On October 13, 2006, Immediatek, Inc., or the Company, Radical Holdings LP and Zach Bair
entered into a Stock Purchase Agreement, or the Purchase Agreement, whereby Radical Holdings LP, or
Radical, purchased 110,618 shares of Company common stock owned by Mr. Bair for an aggregate
purchase price of $221,236, or $2.00 per share of Company common stock. Mr. Bair previously issued
a warrant to purchase 1,336 shares of Company common stock owned by him to a third-party, which
expires on February 19, 2007. Pursuant to the Purchase Agreement, Radical has the right, but not
the obligation, to purchase from Mr.

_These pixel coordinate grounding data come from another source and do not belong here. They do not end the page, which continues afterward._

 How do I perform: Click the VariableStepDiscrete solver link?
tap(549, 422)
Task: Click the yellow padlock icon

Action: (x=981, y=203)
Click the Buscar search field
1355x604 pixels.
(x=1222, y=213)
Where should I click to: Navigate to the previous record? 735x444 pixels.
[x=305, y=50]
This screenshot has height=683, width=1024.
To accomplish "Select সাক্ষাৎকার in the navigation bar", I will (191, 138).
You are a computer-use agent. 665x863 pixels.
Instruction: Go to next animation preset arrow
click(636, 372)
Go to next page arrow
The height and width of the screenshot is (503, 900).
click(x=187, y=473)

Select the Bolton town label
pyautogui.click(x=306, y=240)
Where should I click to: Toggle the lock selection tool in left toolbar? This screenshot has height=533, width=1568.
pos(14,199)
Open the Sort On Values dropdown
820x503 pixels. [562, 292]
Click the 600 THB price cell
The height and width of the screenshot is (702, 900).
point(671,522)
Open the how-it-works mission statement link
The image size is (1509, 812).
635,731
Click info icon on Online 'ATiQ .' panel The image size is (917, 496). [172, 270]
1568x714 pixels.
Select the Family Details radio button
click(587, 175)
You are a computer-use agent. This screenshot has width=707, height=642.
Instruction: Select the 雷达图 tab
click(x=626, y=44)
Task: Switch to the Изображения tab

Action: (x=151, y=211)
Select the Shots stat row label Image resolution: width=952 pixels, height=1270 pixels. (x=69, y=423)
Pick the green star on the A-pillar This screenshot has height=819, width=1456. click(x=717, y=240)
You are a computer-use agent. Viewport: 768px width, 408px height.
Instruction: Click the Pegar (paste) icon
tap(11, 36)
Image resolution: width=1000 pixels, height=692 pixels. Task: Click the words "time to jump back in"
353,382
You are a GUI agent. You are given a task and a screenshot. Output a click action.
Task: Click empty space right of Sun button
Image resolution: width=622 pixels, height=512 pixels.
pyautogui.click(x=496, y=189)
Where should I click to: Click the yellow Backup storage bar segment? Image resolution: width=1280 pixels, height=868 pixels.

Bair any shares of Company common stock that are not acquired
by the third-party pursuant to that warrant at a purchase price of $2.00 per share. Further, the
Purchase Agreement provides that the Company and Radical shall release Mr. Bair, and Mr. Bair shall
release the Company and Radical, from, among other things, any and all actions, liabilities,
obligations and damages arising prior to October 13, 2006; provided, however, Mr. Bair is not
released in any manner from any stockholder derivative litigation and any obligations under that
certain Agreement of Waiver, dated as of May 1, 2006, by and between the Company and Mr. Bair. A
copy of the Purchase Agreement is filed as Exhibit 10.19 to this Current Report on Form 8-K.
Section 9 Financial Statements and Exhibits
Item 9.01 Financial Statements and Exhibits.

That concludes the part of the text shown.